Acknowledgements for this concert listing are due to several researchers. These include Joe McMichael & "Irish" Jack Lyons, whose book THE WHO CONCERT FILE (Omnibus Press, 1997; updated 2004), which I commissioned, edited and contributed to, was the first serious attempt at cataloguing The Who's live appearances. Subsequent research by Andy Neill & Matt Kent for their comprehensive book ANYWAY ANYHOW ANYWHERE: THE COMPLETE CHRONICLES OF THE WHO 1958-78 (Barnes & Noble/Virgin, 2002; updated 2005) corrected certain errors in, and added much new information to THE WHO CONCERT FILE but stopped at Keith Moon's death.

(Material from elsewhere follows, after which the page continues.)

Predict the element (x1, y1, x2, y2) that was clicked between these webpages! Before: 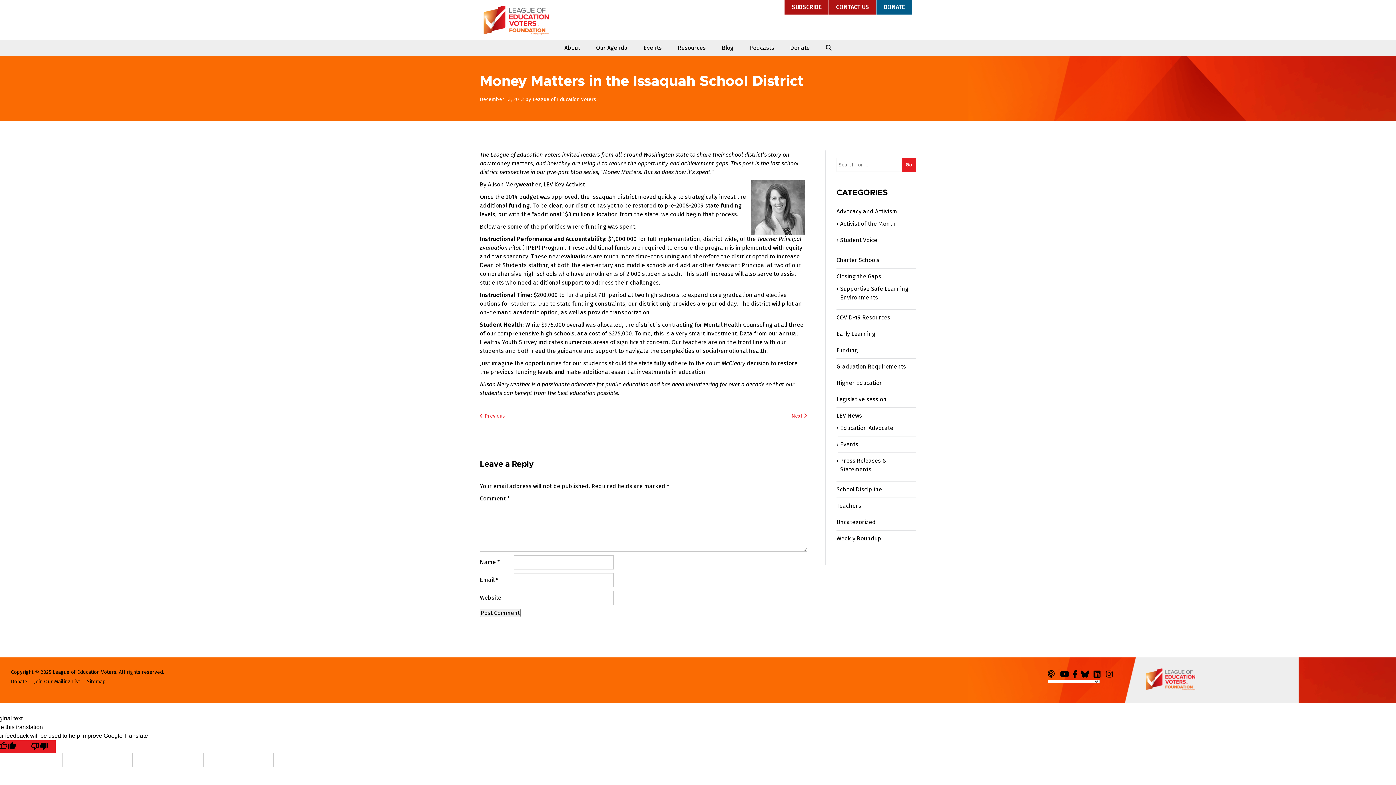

Much of their research for the very early years came courtesy of Bob Druce, The Who's first booking agent, whose original notebooks proved to be invaluable. Various websites, notably THE WHO CONCERT GUIDE on www.thewholive.de
, cover more recent years and offer set listings. In all of these sources the researchers admit discrepancies in the early years. Aside from Druce, no-one thought to keep a record of the gigs The Detours, The (early) Who and The High Numbers played between 1962 and 1965. So the gigs listed for this early period, especially 1962, represent only a sampling of the actual number of shows during those years. They are, however, the only dates that have been confirmed by documentation. On many occasions during this period, by the way, The Detours/High Numbers/Who played two shows a night.
The names of countries appear in all concerts outside of the UK and US (where recognised state postal abbreviations are used).